From the listing below, pull out the lines that hold "width".
--- Supplied data ---
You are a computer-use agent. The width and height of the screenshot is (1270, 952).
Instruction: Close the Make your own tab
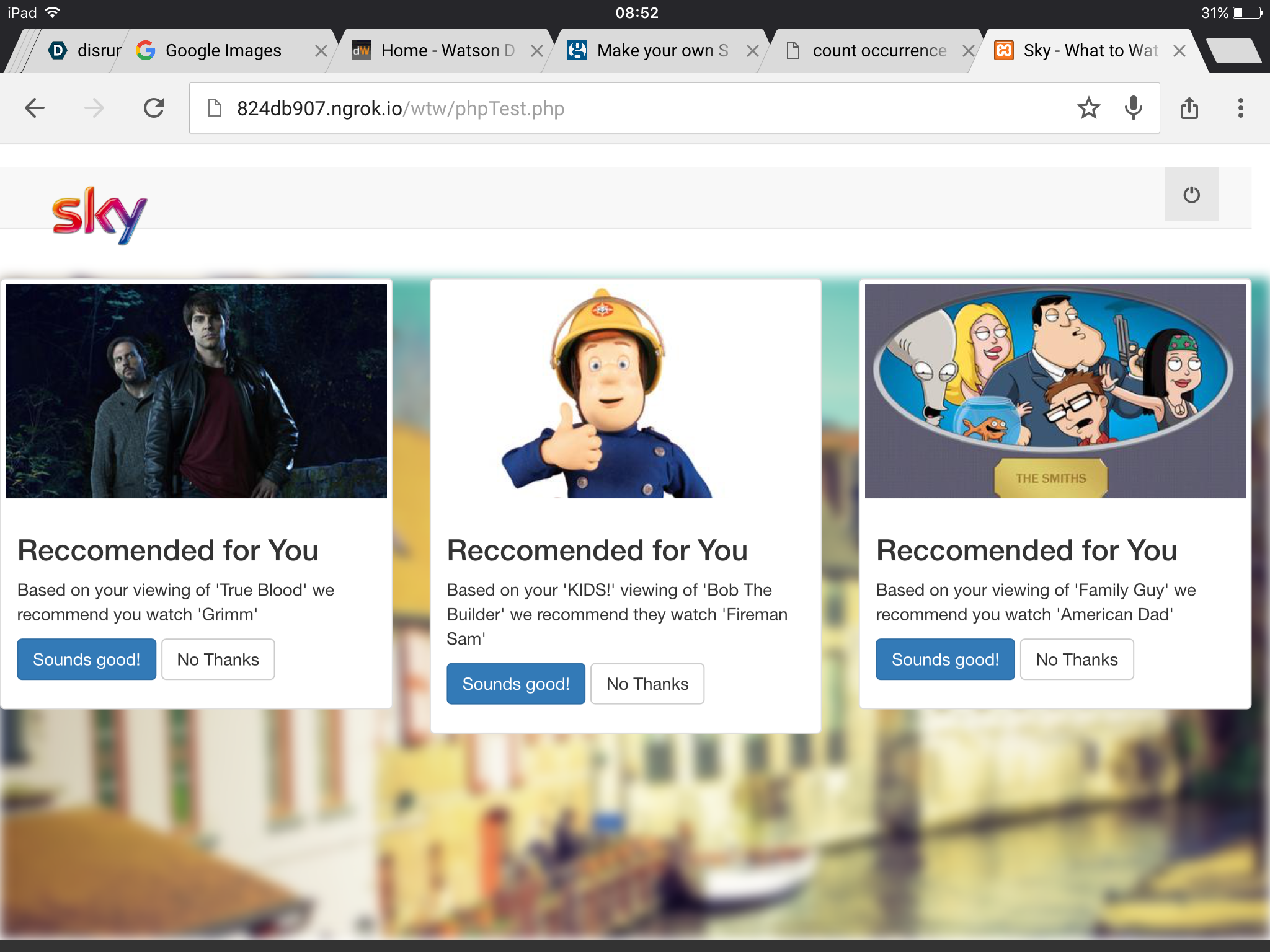(x=752, y=51)
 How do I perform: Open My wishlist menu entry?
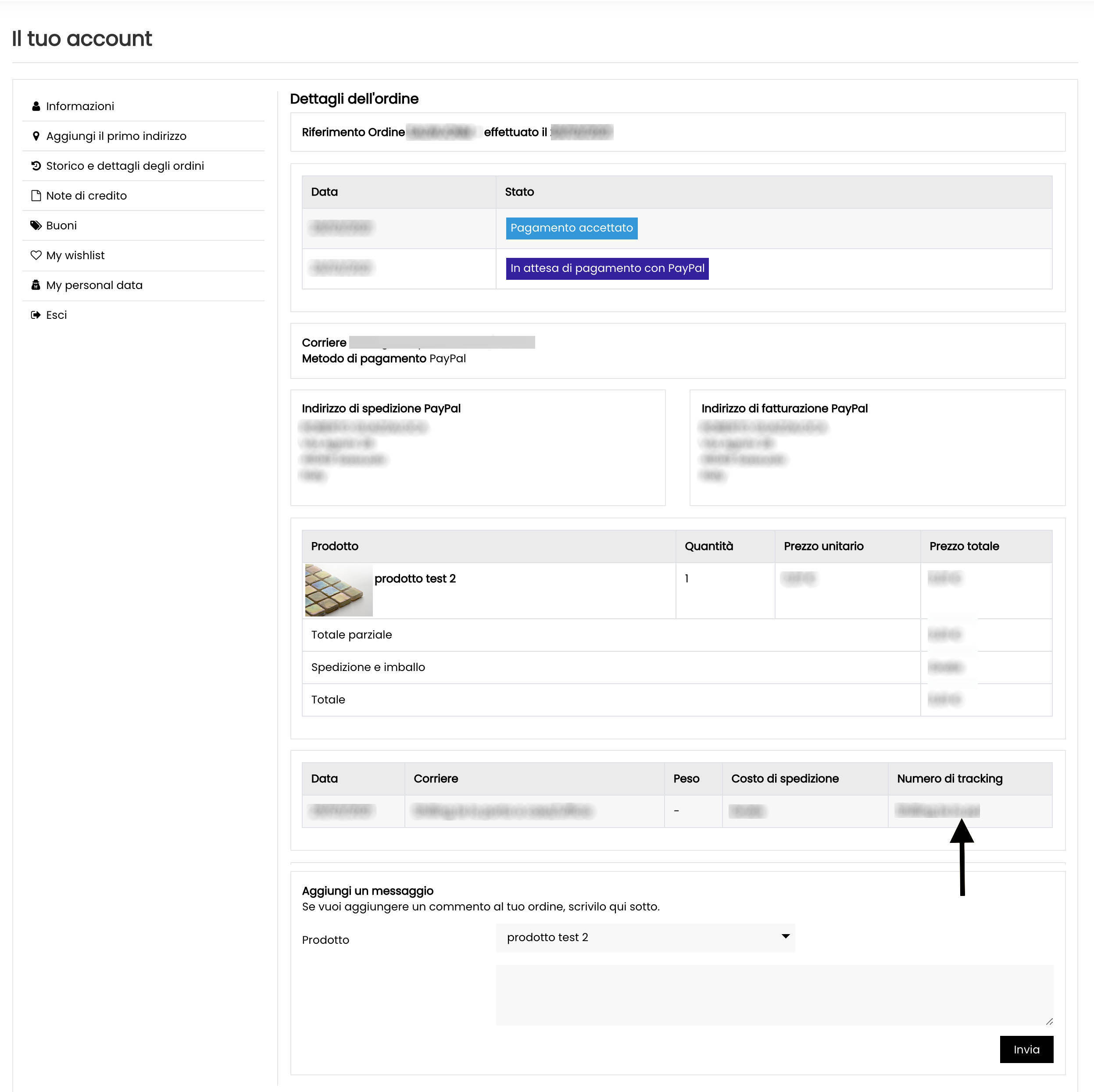pos(75,255)
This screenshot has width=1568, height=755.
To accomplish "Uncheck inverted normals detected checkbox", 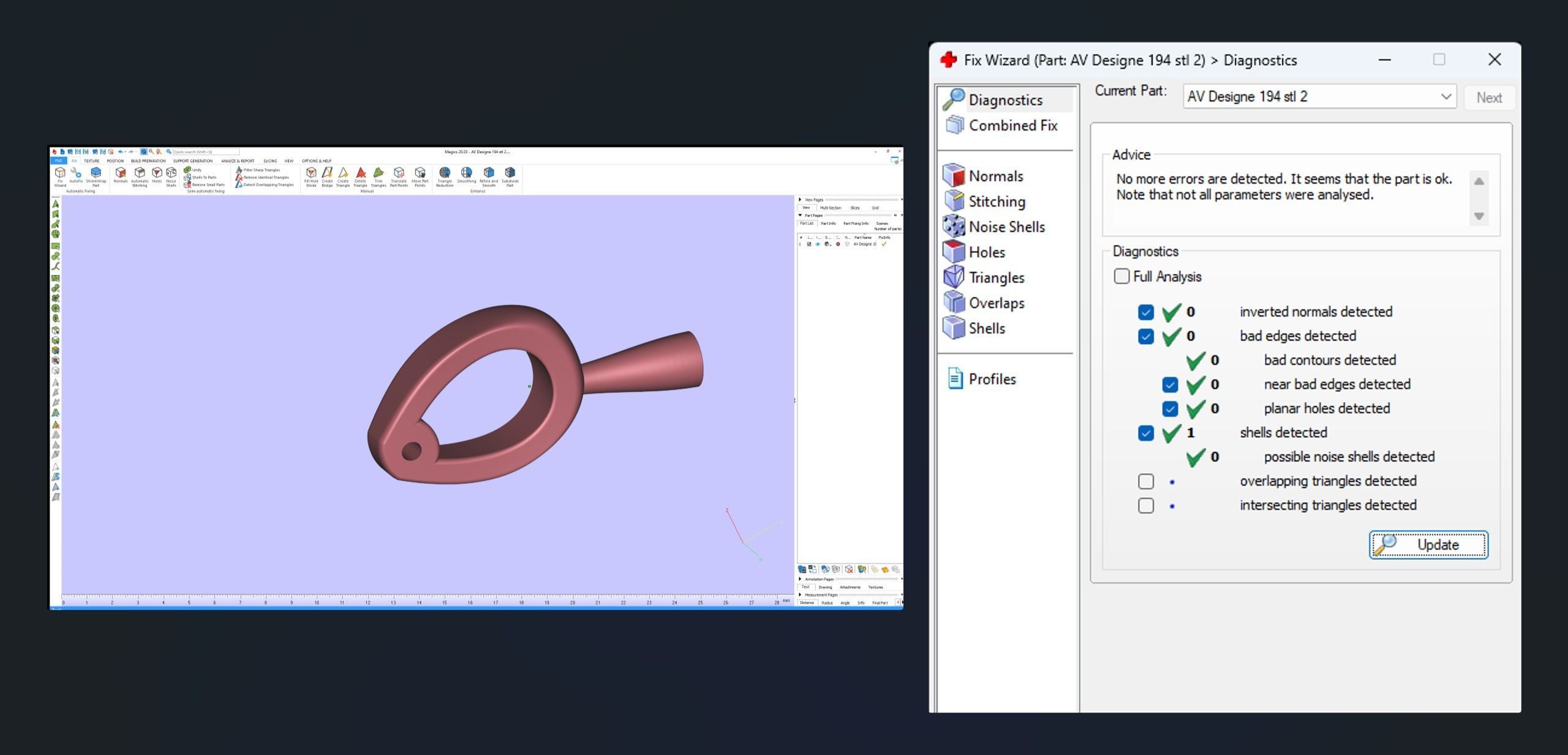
---
**Written solution:**
You are a computer-use agent. The width and height of the screenshot is (1270, 952).
This screenshot has width=1568, height=755.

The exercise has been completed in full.